Clinical Perspective
-This study depicts the natural history of diabetic (type 2) nephropathy reminding us that the progression from mild CKD to ESRD is a
decades-long process
even in the absence of an ACEi or
ARB
.
-Thus, one need not uniformly prescribe an ACEi for the indication of diabetic nephropathy if the patient's life expectancy is shorter than the predicted time to end-stage renal disease
(e.g. the elderly with mild renal dysfunction). By administering ACEi/ARB on a case-by-case basis, acute kidney injury and other complications related to combined ACEi and diuretic therapy can be averted.

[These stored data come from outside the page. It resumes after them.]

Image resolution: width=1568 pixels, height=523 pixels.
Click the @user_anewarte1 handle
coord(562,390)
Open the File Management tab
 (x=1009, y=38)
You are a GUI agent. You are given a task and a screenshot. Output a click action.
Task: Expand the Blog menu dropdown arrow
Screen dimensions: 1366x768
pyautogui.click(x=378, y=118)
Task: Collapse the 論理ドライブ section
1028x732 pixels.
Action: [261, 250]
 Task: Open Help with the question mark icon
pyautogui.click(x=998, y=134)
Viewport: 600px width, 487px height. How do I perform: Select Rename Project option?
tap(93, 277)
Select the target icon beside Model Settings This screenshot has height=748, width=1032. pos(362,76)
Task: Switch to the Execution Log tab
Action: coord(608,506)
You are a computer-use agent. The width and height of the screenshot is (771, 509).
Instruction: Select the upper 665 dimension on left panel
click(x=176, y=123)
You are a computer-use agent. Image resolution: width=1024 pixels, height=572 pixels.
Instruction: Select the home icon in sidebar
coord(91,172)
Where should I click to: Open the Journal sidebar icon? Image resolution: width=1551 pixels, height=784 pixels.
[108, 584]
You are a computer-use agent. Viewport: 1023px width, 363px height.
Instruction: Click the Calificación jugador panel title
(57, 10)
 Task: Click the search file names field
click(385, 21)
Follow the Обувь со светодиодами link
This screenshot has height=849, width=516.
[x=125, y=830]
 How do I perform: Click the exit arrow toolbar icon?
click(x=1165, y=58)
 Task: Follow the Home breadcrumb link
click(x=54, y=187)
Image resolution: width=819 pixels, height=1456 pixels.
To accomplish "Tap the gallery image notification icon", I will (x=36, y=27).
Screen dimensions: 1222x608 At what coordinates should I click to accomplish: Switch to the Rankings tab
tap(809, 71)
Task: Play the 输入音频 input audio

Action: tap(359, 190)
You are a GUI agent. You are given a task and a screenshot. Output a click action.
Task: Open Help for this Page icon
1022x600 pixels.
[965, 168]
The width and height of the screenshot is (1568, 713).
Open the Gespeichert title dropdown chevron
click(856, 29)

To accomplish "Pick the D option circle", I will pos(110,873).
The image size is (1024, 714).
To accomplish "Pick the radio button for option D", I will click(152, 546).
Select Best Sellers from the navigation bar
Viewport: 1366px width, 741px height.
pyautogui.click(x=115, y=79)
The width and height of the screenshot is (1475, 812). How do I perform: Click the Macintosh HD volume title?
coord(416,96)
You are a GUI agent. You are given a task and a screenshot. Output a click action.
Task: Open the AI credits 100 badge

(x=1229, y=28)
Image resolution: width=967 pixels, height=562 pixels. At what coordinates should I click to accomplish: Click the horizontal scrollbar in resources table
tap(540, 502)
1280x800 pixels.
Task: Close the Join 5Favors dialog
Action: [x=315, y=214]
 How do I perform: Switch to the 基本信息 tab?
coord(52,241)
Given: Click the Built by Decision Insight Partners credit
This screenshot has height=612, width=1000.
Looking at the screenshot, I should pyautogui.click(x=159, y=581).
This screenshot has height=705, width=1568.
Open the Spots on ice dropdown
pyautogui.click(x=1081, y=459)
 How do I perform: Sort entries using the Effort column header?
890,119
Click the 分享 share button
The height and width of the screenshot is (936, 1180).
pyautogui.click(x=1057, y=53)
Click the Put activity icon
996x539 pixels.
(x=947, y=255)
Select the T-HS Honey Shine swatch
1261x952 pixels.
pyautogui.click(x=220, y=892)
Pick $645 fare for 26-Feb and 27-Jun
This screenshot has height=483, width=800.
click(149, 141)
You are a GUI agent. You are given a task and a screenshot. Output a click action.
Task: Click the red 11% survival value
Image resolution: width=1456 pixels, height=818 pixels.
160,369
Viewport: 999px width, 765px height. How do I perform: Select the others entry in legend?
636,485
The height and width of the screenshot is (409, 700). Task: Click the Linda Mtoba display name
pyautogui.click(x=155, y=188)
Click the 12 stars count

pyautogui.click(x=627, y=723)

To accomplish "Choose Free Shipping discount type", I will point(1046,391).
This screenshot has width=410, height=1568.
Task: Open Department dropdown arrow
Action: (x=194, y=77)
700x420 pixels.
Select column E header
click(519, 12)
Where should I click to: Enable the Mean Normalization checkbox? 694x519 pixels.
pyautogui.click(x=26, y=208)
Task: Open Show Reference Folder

-Given the high prevalence of diabetic renal insufficiency, why do more patients not require dialysis? Over the course of the study, 12% required dialysis but another 12% expired, commonly from a cardiovascular (CV) event. BP and lipid management are therefore imperative in this population.
-Because of this CV burden, some believe that ACEi therapy is indicated for its cardio-protective effects in this group. However, I do not feel the evidence cited (HOPE trial) is sufficient to merit this broad recommendation.
-Study Limitations: Type 1 diabetics were not considered; declines in renal function are more gradual in the present era in which glycemic and BP targets are lower than those cited.
-Disclosures: I have no conflicts to declare.